Jobs:
**1)** According to the post about signed poetry books, how many signed editions does the writer own?
**2)** Copy the post about signed poetry books starting at "My fetish is" and ending at "a bit different.", substituting "painters" for "musicians".
**3)** Translate this sentence from the post about signed poetry books into Spanish: "Festivals like StAnza cater to my kind of addiction very well."

Quoted passage:
....

My fetish is a strange one. It probably doesn’t even count as a fetish. More something I just like…a lot. Anyway.

Moving on from that somewhat inarticulate beginning to my point. I love having books signed. Of course, everybody loves autographs; that little inked ribbon that ties one, however tenuously, to a celebrity or hero. I myself have a few half-envelopes and scraps of paper grafitti’d by musicians I have met after gigs. They’re squirrelled away in drawers at home, to be taken out every now and then and pawed at with reminiscences of breathless encounters with idols. But with books it’s a bit different.

I have a habit of compulsively purchasing collections and anthologies of contemporary poetry. As anyone who shares this compulsion will know, these books don’t come cheap. However, I am slowly but surely stocking up my own little library of modern poets, and the prized pieces of my collection will always be the signed editions. I’m up to six now, which doesn’t sound like many, but poets are elusive creatures, and I’ve made a point of having my books autographed personally, rather than shelling out extra cash for a signed copy of a book without actually meeting the author.

Some of my signed collections

Festivals like StAnza cater to my kind of addiction very well. At most of their events — and certainly the well-attended ones — there is a signing table with a queue of poetry enthusiasts snaking away from it. It gives people like me a five-second opportunity to put a book down and cough up a lame compliment to the pen- (or pint-) wielding poet. Okay, so this may be a little tedious for the poets (hence the pint), but I think it’s important to allow the readership some opportunity to engage, though briefly, with the human being lurking between the stanzas. There may not be very many people like me who get butterflies at the thought of approaching Seamus Heaney or Carol Ann Duffy, clutching a copy of their latest collection with trembling hands, but it can’t be a bad thing to encourage some kind of dialogue between writer and reader. And there must be a degree of fun to sitting back and basking in the admiration of the poetry-reading public…at least, I know I would enjoy that.

....

Raw data:
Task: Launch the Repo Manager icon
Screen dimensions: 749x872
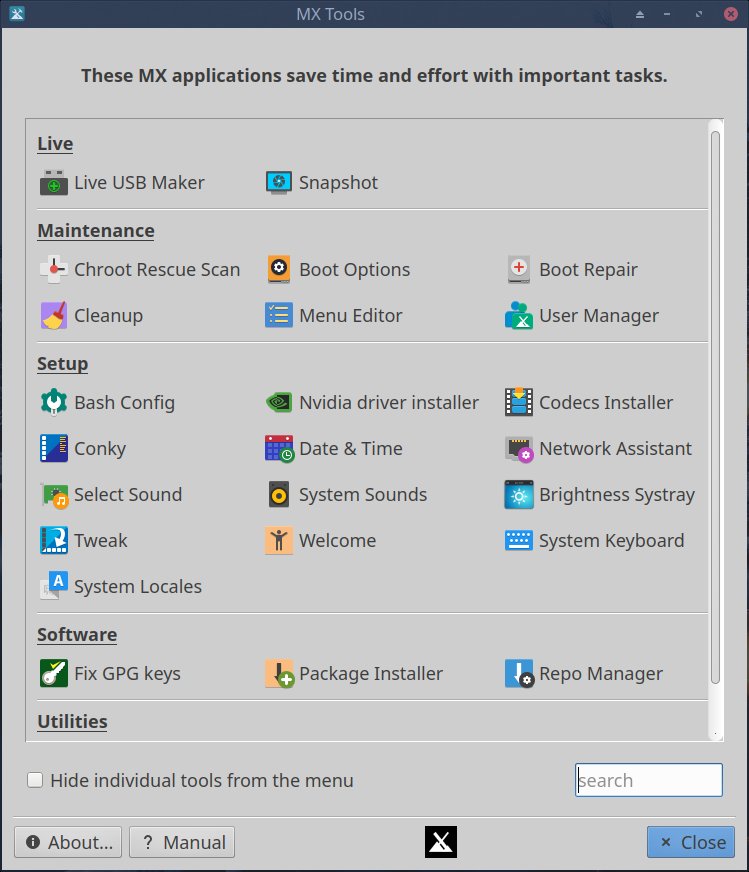Action: (518, 674)
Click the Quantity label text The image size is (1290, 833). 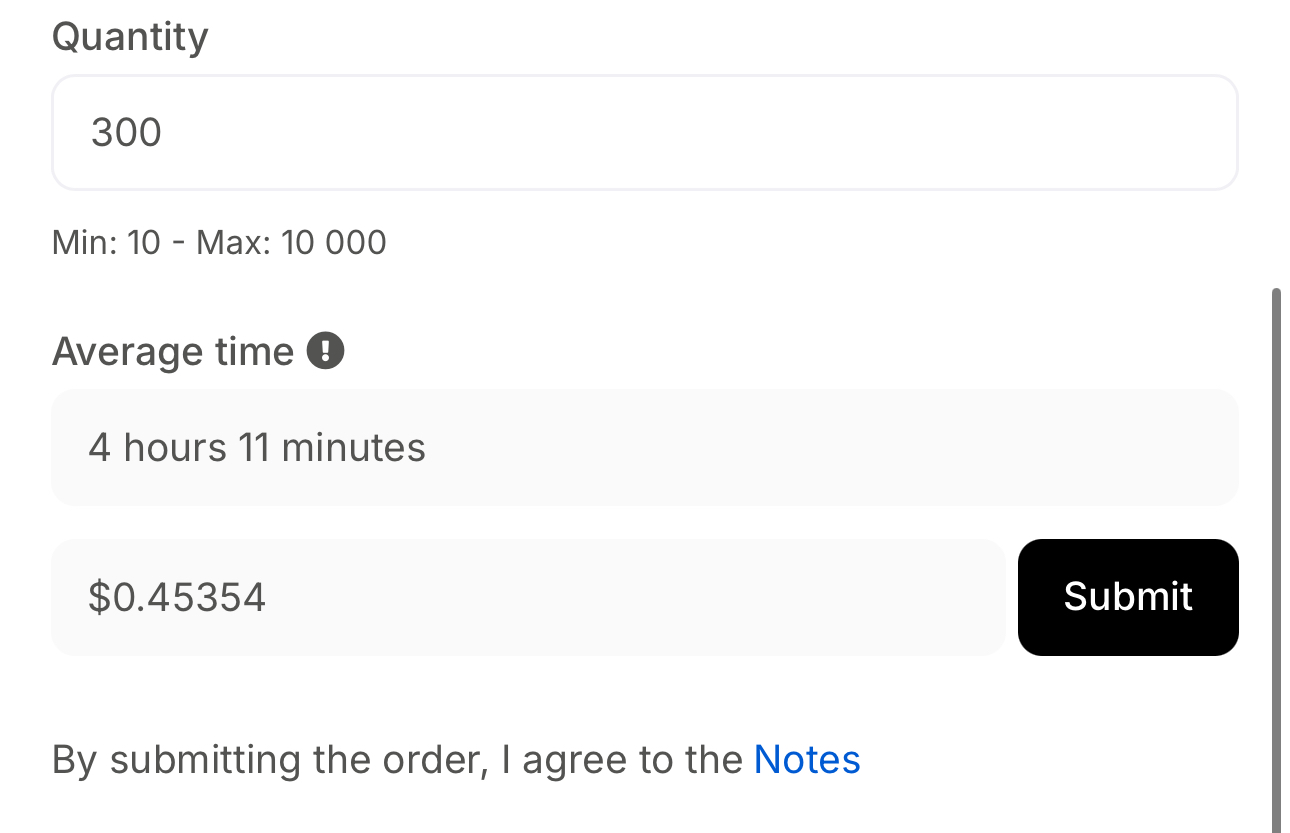[130, 37]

....

The solutions:
**1)** Six.

**2)**
My fetish is a strange one. It probably doesn’t even count as a fetish. More something I just like…a lot. Anyway.

Moving on from that somewhat inarticulate beginning to my point. I love having books signed. Of course, everybody loves autographs; that little inked ribbon that ties one, however tenuously, to a celebrity or hero. I myself have a few half-envelopes and scraps of paper grafitti’d by painters I have met after gigs. They’re squirrelled away in drawers at home, to be taken out every now and then and pawed at with reminiscences of breathless encounters with idols. But with books it’s a bit different.

**3)** Festivales como StAnza satisfacen muy bien mi tipo de adicción.